The Book of Chen or Chen Shu (Chén Shū) was the official history of the Chen dynasty, one of the Southern Dynasties of China. The Book of Chen is part of the official Twenty-Four Histories of imperial China. It was compiled by the Tang dynasty historian Yao Silian and completed in 636 AD (Zhenguan 10th year). The Chen Shu is a biographical history book with thirty-six volumes, recording the historical facts of 33 years from the accession of Chen Baxian (Emperor Wu of Chen) to the last emperor Chen Shubao (Emperor Houzhu of Chen).

Synopsis 
Chen Shu consists of 36 volumes, including 6 volumes of biographies of emperors and 30 volumes of other biographies. In addition to the national history of the Chen Dynasty and the old draft compiled by Yao's father and son, the historical sources of Chen Shu include eight volumes of Yongding Residence Note (《永定起居注》), twenty-three volumes of Tianjia Residence Note (《天嘉起居注》), ten volumes of Tiankang Everbright Residence Note (《天康光大起居注》), fifty-six volumes of Taijian Residence Note (《太建起居注》), four volumes of Zhide Residence Note (《至德起居注》) and other historical materials and books written by others.

The Chen dynasty revitalized the economy of Southern China and was a metropolis for traders and Buddhists from as far as India and Southeast Asia. Although the Book of Chen is brief compared to the Book of Liang or the Book of Sui, much of the Chen dynasty history is also included in other books like the Book of Sui. Moreover, the Chen royal family continued to hold high political office, prestige, and power within the subsequent Tang dynasty of China, for example with officials such as Chen Shuda and Xuanzang (Chen Yi) holding high favor with Tang emperors and many other Chen family members being married into the Tang royal family. Xuanzang is known for his pilgrimage to India and features in China's epic novel Journey to the West. Xuanzang / Chen Yi was also the "sworn brother" (义兄) of Emperor Taizong of Tang and was bestowed the name Tang Sanzang. Thus, much of the history of the Chen royal family continued after the Chen dynasty and featured in China's subsequent dynasties and golden ages.

◆ ◆ ◆

▶ Problem 1
Please return the stretch of the Book of Chen passage from "The Book of Chen or" through "Houzhu of Chen).", word for word.
▶ Problem 2
Answer the following from the Book of Chen passage, marking each reply with its letter.
(a) In what year AD was the Book of Chen completed?
(b) How many volumes of Taijian Residence Note were among its sources?
(c) What name was Xuanzang bestowed?
The items after this passage come from a different source.

◆ ◆ ◆

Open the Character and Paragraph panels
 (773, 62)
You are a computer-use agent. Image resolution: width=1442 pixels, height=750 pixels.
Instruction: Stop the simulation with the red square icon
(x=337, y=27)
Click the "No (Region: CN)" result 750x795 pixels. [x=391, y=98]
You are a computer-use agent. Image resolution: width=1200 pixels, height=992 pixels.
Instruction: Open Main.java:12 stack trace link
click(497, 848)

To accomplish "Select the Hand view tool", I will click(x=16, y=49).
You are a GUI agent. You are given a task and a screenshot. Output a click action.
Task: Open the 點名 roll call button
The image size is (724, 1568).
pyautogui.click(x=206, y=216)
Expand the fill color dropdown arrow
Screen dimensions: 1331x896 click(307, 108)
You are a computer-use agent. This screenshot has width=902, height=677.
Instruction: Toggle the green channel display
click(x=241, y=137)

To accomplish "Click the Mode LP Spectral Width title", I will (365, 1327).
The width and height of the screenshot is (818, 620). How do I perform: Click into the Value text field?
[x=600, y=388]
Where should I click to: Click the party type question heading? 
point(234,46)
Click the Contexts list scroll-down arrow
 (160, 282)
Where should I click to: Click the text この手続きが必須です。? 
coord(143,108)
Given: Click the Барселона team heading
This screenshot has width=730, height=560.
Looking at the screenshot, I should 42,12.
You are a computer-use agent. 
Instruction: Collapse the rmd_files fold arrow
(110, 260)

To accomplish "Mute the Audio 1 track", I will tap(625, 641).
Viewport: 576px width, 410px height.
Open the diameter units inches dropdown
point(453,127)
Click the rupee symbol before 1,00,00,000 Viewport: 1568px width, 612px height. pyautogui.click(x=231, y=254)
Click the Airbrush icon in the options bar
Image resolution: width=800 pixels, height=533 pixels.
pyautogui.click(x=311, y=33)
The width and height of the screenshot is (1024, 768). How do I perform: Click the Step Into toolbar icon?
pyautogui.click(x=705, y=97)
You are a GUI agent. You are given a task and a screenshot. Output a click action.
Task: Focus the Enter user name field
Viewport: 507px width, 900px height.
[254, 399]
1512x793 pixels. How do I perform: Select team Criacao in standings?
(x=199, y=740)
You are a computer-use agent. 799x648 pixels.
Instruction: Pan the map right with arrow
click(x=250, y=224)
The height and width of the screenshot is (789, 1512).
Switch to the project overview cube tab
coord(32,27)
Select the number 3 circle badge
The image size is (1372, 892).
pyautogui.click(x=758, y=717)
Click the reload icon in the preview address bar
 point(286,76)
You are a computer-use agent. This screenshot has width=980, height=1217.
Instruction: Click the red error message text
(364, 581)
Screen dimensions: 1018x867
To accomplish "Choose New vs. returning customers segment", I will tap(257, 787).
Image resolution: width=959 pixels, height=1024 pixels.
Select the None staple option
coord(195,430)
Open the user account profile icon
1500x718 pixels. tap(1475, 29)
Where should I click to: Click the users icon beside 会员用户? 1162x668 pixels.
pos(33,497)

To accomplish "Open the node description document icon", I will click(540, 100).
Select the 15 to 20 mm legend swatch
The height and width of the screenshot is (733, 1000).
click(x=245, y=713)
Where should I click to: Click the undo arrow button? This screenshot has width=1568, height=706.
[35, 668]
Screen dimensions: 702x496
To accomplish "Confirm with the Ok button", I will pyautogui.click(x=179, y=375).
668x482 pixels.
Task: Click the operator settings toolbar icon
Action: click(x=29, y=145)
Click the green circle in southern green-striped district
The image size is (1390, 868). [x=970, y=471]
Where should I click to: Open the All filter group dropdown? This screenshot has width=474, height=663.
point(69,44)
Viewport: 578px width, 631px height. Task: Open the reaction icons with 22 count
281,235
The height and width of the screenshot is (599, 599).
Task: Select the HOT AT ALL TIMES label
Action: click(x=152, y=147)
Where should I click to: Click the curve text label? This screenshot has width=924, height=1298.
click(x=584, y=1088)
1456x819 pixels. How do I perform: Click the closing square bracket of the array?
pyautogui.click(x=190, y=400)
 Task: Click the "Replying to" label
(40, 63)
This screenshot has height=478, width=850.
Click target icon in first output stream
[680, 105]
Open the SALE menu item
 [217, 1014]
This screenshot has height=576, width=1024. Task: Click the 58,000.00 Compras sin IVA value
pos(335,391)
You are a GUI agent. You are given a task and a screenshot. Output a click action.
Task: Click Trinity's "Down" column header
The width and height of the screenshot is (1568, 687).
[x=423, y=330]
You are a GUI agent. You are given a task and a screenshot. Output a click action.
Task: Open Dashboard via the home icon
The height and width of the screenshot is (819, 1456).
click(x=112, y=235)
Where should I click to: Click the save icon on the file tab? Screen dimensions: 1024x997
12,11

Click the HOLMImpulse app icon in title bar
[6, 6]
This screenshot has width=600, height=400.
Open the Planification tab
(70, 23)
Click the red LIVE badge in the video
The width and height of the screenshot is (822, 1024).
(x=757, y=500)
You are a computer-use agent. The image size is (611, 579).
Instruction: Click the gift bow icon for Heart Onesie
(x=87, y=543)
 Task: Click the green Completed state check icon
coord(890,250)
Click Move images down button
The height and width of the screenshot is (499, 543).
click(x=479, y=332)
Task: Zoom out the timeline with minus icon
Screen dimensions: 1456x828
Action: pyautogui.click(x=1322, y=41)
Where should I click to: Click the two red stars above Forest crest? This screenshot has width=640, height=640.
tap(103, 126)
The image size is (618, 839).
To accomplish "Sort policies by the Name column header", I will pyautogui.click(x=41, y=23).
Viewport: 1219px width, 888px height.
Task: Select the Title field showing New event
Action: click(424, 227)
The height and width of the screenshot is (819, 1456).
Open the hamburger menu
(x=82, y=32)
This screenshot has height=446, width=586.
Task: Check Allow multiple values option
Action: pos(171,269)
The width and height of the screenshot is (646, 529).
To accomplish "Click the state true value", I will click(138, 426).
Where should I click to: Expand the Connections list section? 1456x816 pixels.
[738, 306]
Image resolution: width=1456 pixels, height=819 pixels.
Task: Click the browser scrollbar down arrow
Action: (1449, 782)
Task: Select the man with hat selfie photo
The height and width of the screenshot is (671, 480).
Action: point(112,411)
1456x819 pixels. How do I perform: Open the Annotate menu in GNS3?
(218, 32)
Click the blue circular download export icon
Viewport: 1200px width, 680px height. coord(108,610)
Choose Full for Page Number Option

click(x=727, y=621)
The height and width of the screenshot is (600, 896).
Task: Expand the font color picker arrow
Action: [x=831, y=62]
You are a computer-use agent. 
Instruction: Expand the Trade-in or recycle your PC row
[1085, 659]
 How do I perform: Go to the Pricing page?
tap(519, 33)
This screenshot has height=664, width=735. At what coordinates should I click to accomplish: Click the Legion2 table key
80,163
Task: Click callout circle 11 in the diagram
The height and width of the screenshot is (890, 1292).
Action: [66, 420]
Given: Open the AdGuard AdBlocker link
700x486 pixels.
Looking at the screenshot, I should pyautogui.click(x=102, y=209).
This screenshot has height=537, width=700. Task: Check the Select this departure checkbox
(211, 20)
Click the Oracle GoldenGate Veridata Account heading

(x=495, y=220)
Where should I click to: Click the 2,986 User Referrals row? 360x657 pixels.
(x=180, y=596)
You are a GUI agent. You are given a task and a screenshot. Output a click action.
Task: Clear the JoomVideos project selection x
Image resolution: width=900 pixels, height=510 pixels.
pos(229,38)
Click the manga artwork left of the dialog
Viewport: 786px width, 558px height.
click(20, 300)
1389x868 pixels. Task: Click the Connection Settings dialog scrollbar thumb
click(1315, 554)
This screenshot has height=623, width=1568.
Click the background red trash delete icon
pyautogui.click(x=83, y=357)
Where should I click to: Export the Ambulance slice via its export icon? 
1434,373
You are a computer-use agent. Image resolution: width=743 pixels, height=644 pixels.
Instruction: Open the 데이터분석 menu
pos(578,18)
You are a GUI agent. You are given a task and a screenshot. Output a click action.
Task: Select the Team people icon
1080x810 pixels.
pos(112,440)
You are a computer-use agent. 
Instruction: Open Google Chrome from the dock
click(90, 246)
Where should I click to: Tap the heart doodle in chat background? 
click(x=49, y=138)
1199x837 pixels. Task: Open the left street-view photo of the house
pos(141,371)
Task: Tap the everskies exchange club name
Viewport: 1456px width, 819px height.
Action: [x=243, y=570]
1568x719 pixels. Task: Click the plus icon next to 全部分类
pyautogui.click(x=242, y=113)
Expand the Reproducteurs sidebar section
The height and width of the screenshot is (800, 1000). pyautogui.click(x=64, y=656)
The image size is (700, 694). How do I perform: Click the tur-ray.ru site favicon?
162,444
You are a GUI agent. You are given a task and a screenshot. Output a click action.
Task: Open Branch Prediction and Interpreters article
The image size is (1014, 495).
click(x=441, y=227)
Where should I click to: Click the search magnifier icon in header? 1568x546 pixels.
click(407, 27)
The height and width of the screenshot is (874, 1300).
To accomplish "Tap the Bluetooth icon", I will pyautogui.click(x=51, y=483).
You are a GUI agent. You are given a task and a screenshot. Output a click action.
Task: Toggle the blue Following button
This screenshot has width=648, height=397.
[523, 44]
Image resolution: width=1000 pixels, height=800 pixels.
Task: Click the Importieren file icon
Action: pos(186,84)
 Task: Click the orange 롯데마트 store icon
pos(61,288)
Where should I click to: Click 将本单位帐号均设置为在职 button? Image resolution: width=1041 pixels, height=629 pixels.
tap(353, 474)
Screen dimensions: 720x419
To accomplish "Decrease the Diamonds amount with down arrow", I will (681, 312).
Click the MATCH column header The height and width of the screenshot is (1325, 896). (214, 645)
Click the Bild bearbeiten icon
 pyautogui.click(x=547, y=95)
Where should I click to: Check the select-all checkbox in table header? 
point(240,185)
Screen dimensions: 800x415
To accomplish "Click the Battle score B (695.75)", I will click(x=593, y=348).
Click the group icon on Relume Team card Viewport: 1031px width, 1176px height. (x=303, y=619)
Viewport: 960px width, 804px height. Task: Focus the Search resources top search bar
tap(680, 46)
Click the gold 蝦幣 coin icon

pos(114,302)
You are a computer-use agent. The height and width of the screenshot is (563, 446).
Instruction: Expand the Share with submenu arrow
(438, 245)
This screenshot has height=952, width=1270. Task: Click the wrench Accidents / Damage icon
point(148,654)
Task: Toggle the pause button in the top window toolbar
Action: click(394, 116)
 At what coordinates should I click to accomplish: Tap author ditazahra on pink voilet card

◆ ◆ ◆

▶ Expected output 1
The Book of Chen or Chen Shu (Chén Shū) was the official history of the Chen dynasty, one of the Southern Dynasties of China. The Book of Chen is part of the official Twenty-Four Histories of imperial China. It was compiled by the Tang dynasty historian Yao Silian and completed in 636 AD (Zhenguan 10th year). The Chen Shu is a biographical history book with thirty-six volumes, recording the historical facts of 33 years from the accession of Chen Baxian (Emperor Wu of Chen) to the last emperor Chen Shubao (Emperor Houzhu of Chen).

▶ Expected output 2
(a) 636 AD
(b) Fifty-six
(c) Tang Sanzang